[What you will do] Repeat nothing but the line that contains "You are a computer-use" and the lines after it, through the end of the listing, exactly as they stand; omit pictures.
:: Materials provided
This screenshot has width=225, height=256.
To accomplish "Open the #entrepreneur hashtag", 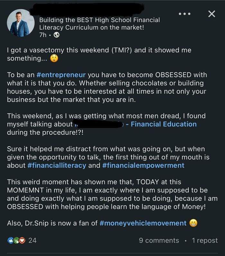I will pos(61,75).
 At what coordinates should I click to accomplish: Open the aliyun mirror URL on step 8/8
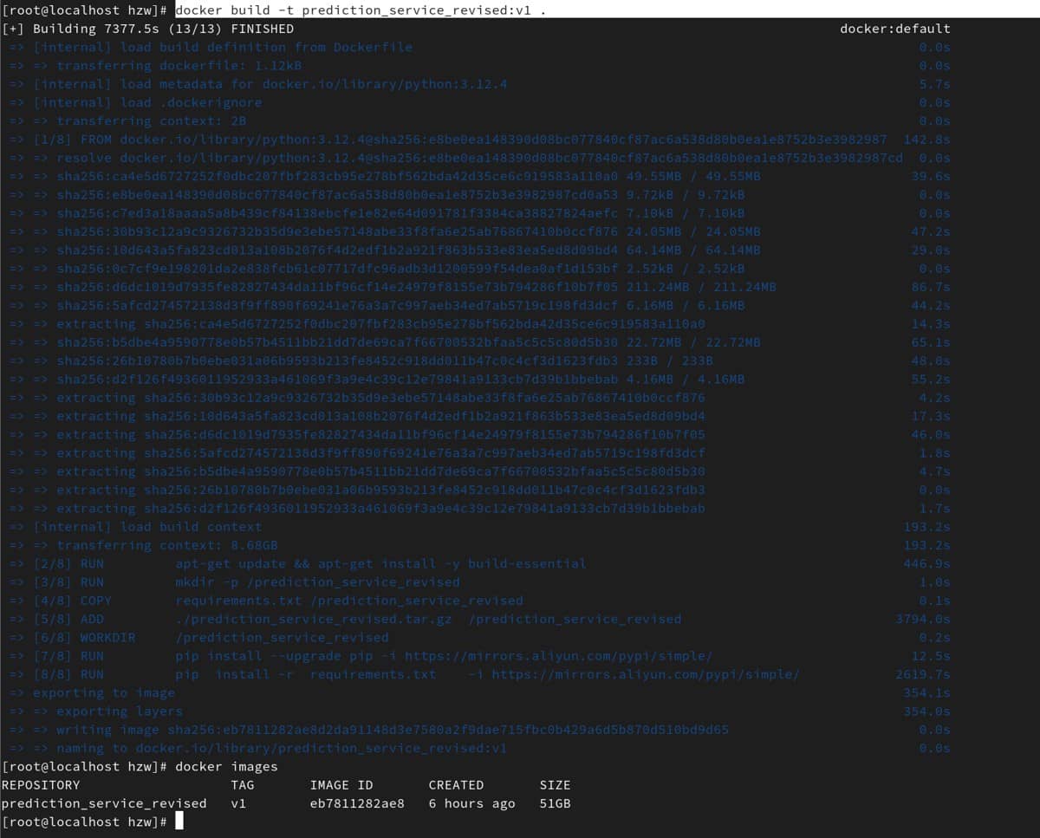click(x=646, y=674)
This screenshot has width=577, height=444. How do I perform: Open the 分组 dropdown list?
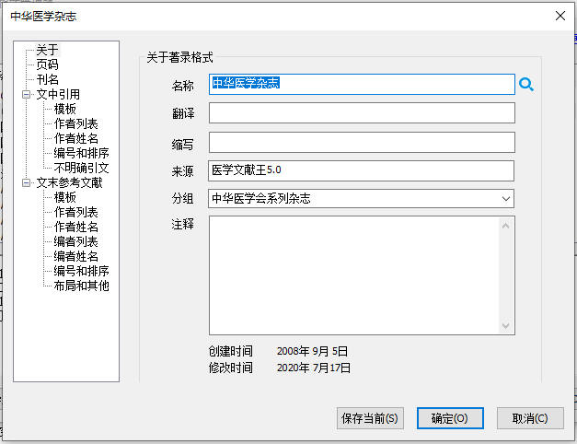(506, 199)
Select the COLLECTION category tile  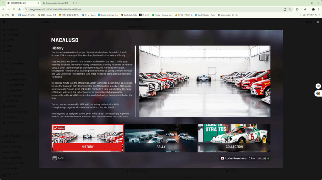[234, 138]
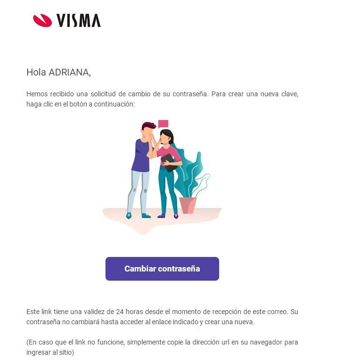The width and height of the screenshot is (359, 361).
Task: Click the 24 horas validity notice text
Action: (162, 316)
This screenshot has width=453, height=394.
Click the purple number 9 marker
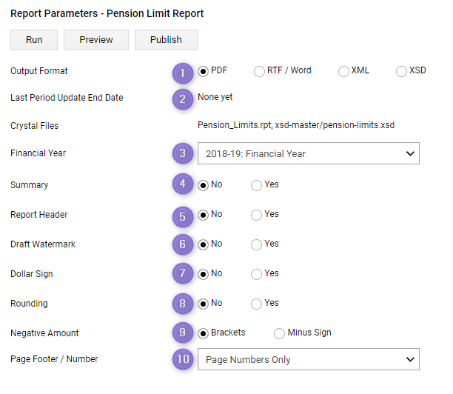183,332
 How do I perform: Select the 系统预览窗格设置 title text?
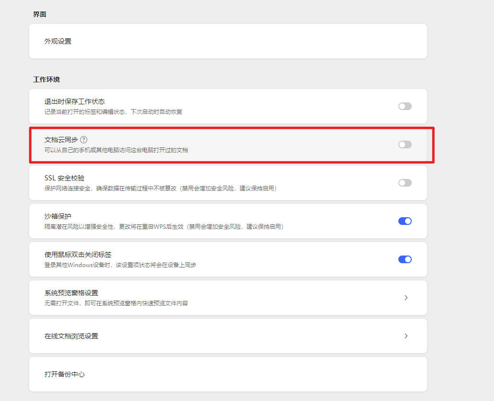pos(71,293)

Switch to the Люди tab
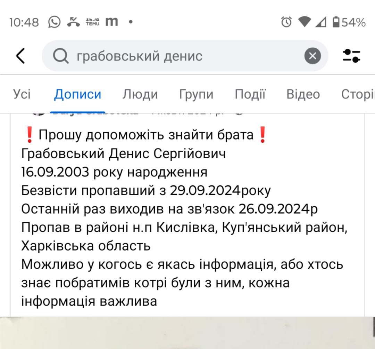[140, 94]
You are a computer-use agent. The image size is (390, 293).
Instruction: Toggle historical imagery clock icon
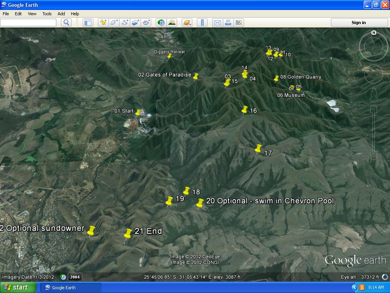click(x=161, y=23)
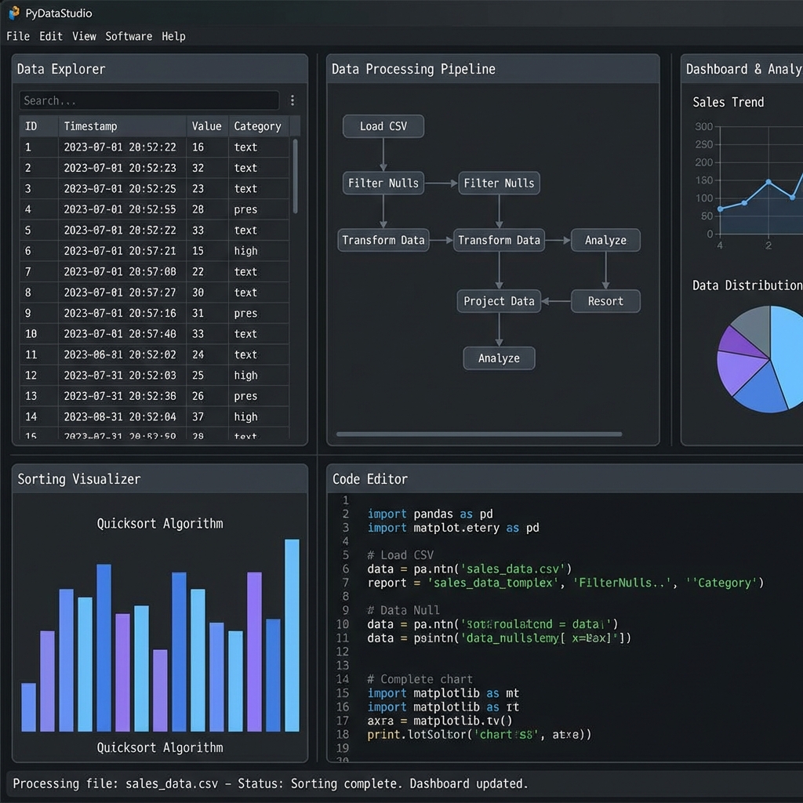The height and width of the screenshot is (803, 803).
Task: Open the Edit menu
Action: 51,36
::::
[Answer box]
You are a computer-use agent. The image size is (390, 293).
Instruction: Toggle historical imagery clock icon
click(x=161, y=23)
The height and width of the screenshot is (803, 803).
Task: Open the Edit menu
Action: 51,36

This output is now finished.